§ Exercise brief
Copy out verbatim the stretch of rows from the line containing "Describe the element at coordinates (296, 94)" through the end of the rows.

Extracted material section start

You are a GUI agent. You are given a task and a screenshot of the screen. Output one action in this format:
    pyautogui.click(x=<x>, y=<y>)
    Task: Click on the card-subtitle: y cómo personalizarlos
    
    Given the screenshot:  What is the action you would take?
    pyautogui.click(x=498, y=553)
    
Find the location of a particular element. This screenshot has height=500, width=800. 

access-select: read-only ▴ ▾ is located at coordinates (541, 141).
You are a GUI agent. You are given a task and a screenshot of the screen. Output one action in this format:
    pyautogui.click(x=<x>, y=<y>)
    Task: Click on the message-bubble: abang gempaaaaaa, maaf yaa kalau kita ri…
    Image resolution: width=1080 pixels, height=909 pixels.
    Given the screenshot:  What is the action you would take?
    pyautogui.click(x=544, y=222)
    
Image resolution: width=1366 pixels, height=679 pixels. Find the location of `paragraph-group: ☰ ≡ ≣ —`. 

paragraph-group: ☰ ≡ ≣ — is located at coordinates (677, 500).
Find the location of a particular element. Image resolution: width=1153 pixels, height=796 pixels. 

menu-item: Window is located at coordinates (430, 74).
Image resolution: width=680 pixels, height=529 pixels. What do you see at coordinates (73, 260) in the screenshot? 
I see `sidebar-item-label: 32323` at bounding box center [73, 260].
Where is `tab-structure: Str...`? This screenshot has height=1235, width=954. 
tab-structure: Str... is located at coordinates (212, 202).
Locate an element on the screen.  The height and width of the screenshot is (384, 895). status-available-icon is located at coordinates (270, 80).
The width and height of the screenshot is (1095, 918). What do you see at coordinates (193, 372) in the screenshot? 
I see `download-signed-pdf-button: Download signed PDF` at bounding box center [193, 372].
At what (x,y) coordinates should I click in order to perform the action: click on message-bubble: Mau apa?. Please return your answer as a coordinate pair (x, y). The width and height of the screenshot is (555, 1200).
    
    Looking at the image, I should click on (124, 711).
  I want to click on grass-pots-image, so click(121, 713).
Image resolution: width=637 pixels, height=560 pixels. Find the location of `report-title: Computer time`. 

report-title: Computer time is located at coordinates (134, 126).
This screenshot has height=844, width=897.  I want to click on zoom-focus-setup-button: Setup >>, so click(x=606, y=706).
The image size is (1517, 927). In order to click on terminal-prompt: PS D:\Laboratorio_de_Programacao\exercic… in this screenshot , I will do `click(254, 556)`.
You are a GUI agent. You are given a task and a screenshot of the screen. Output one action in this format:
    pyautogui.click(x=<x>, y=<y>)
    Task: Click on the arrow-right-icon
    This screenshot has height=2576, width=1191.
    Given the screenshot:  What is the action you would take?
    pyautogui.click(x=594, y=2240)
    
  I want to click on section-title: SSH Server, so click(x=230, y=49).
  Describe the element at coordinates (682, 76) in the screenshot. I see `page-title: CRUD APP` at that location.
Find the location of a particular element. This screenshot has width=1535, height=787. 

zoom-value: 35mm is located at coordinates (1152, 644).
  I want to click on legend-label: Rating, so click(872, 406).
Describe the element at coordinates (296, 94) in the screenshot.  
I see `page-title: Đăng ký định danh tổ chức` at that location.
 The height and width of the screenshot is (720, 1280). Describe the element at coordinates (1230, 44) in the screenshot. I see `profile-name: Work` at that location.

Extracted material section end

§ Problem solution
Describe the element at coordinates (296, 94) in the screenshot.  
I see `page-title: Đăng ký định danh tổ chức` at that location.
 The height and width of the screenshot is (720, 1280). Describe the element at coordinates (1230, 44) in the screenshot. I see `profile-name: Work` at that location.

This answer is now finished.